Although students today still use the old, traditional ways of cheating, such as so-called “cheat sheets” or writing answers on the soles of shoes, technology has enabled students to take cheating and plagiarism to a higher level. Vigilant teachers should be aware of how technologies can be used to serve the wrong purposes.

Plagiarism and On-Line Preventive Programs

Many high schools and colleges use an on-line preventive program, such as Turn-It-In, to identify essays and papers that have been plagiarized. In most cases, students “cut and paste” internet articles into their research papers without any proper documentation or citation. Preventive programs catch this.
Turn-It-In and similar programs are very efficient, but only if the teacher uses the site to its full capacity. This means requiring that all students submit their papers.

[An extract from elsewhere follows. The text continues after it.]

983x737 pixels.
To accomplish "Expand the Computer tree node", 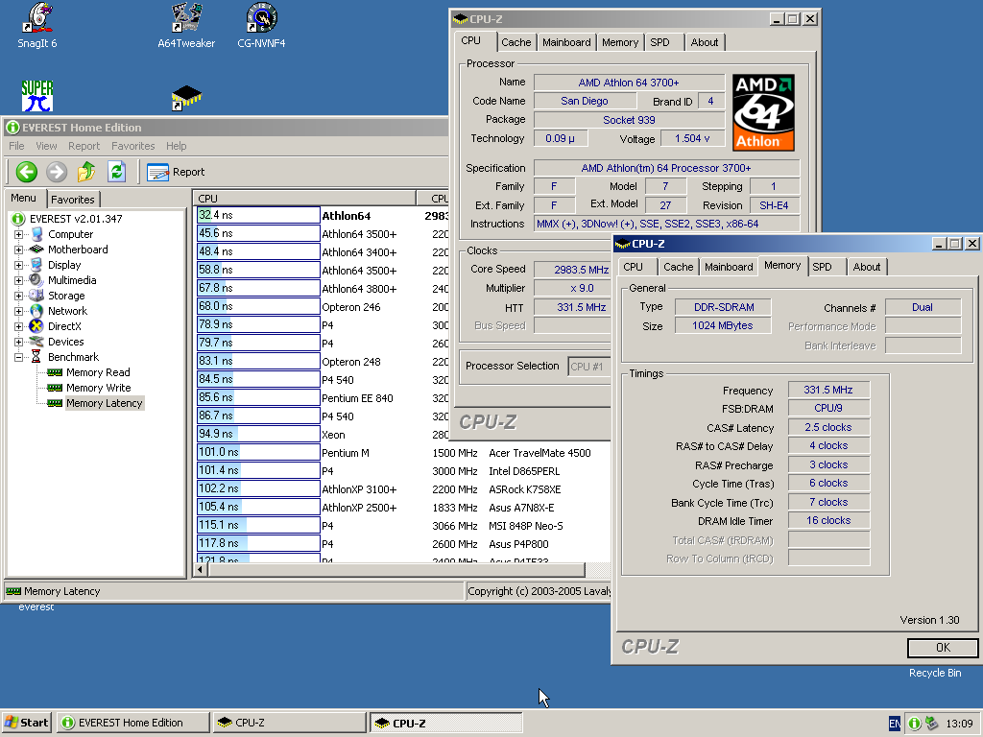I will pos(18,234).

But even if this is done, there is no guarantee against plagiarism.

Students that plagiarize usually know what they are doing. In many cases, students will write a “dummy” paper and submit this work onto the internet program but then turn in a totally different paper for grading. It is this paper that will be graded. Teachers using an on-line program should compare what was submitted on-line with all hard copy submissions.

There are a lot of different surveys and articles on this topic. Also it can be a great debate topics for high school, where students will talk about this problem.

Teachers suspecting plagiarism from on-line submissions should immediately color print the paper. Students that sense they have been caught can re-submit the same paper, throwing off the entire color-code process that identifies what parts of the paper are verbatim quotes.

Texting and Test Taking Enable Student Cheating

Today’s students are very savvy when it comes to clandestine texting. Many teachers that test using bubble sheets run the risk of massive cheating. Students keep their devices in pockets and text as they answer questions, giving each other answers and disclosing questions to those students taking the test at a later time.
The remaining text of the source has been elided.